--- start Provided text ---

Tom Brokaw (1940- )is a well-respected television news journalist in the United States. Throughout his career, he has received nearly every major award in broadcast journalism, including two DuPont awards, a Peabody award, and several Emmy awards. As a result of his high profile, he is nearly synonomous with the American television network NBC and is a very high profile figure, as evidenced by the fact that in October 2001 he was the target of a bioterrorist mailing which resulted in several cases of anthrax in New York City.

Tom Brokaw was born on February 6, 1940, in South Dakota. Throughout his childhood, he was noted for being quite bright and for a high level of interest in political and world affairs. He got a job in high school with a radio station, giving him his first taste of on-air experience ... and he loved it. He attended the University of Iowa in Iowa City for two years, then transferred to the University of South Dakota, getting a job at the local NBC affiliate, KTIV in Sioux City, in 1961. After graduation, he moved to Omaha, Nebraska, with his wife and began working at the local NBC affiliate there, KMTV, in 1962. He moved on to Atlanta where, in late 1965, he was hired by NBC's news division to work at their Los Angeles flagship station, anchoring the late night news.

--- end Provided text ---
--- start Material provided ---

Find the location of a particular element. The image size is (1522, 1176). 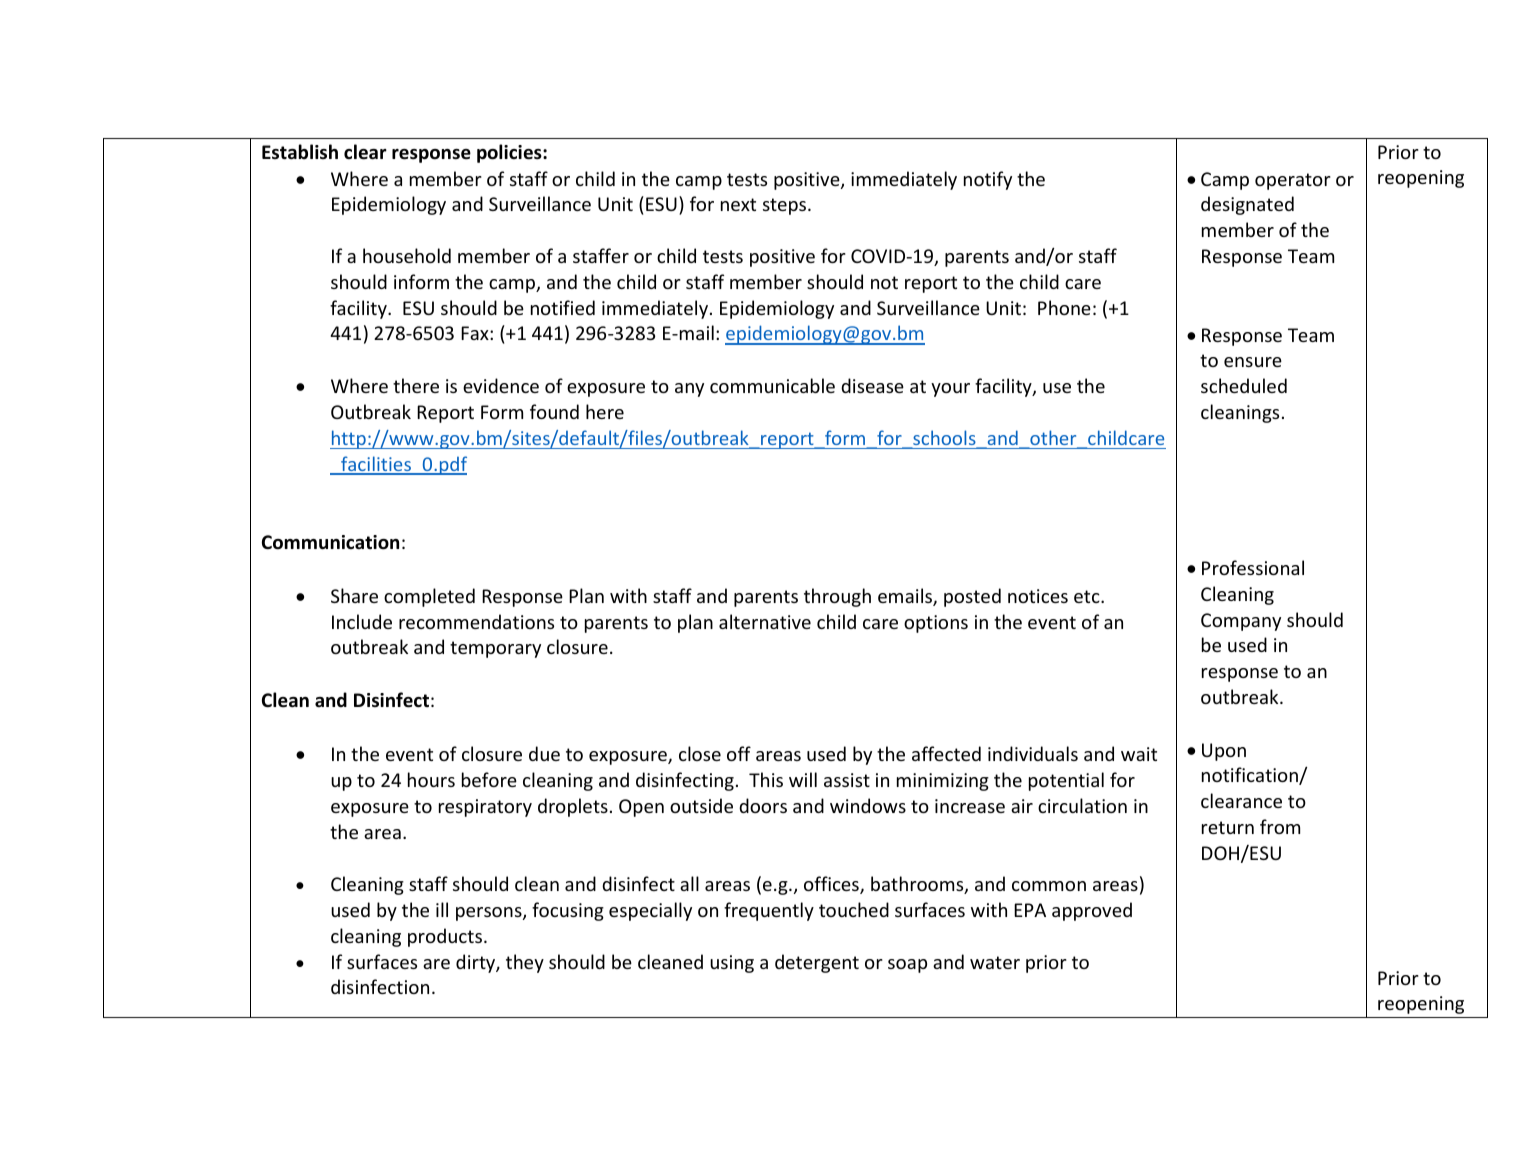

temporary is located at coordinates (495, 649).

--- end Material provided ---
--- start Material provided ---

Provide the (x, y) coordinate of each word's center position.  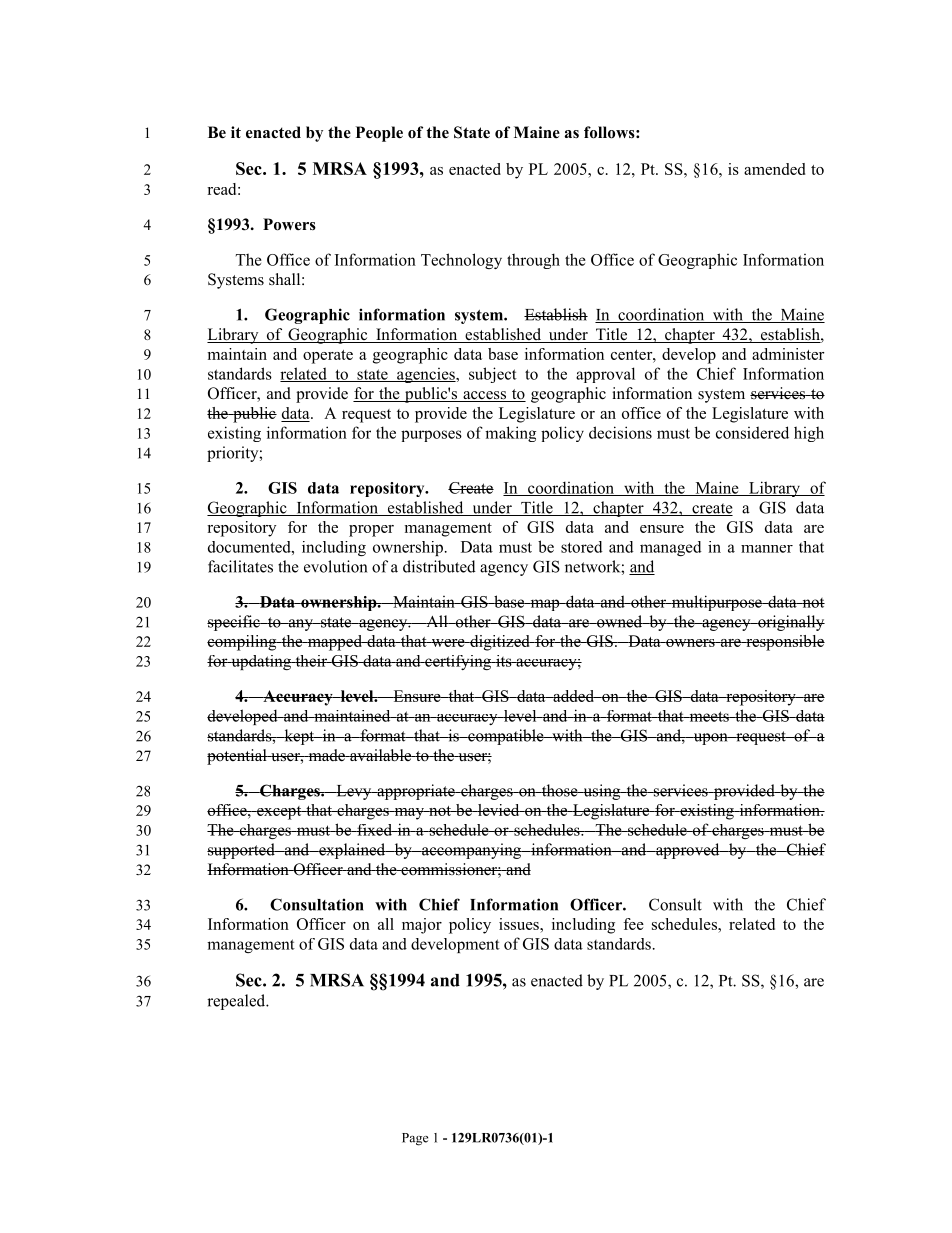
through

--- end Material provided ---

- [Aim 1]:
Answer these questions from the Tom Brokaw biography, one line each:
(a) On what date was Brokaw born?
(b) What was the NBC affiliate in Omaha where he began working in 1962?
(c) In what month and year was he the target of a bioterrorist mailing?
- [Aim 2]: Name every city that appears in the Tom Brokaw biography.
- [Aim 3]: Extend the Tom Brokaw biography, picking up after its final sentence.

- [Exercise output 1]:
(a) February 6, 1940
(b) KMTV
(c) October 2001

- [Exercise output 2]: Iowa City, Sioux City, Omaha, Atlanta, Los Angeles, New York City

- [Exercise output 3]:
This was a major break for Tom, and he took it with vigor. He worked there from 1965 to 1973, covering two presidential elections and countless other news stories at the time. In 1973, pleased with his work, NBC offered him the prestigious job of covering the White House for the network. As a result, Tom wound up seeing a great deal of action during the Watergate scandal, covering it for the network's nightly news. In 1976, Tom was offered the job of host of the network's morning program, the Today show. He held this job until 1982.

In late 1982, Tom was offered the flagship news reporting job on the network, anchor of the evening news telecast. Tom debuted as the host of NBC Nightly News in January 1983, also taking on the job of managing editor. He remains in this position to this day.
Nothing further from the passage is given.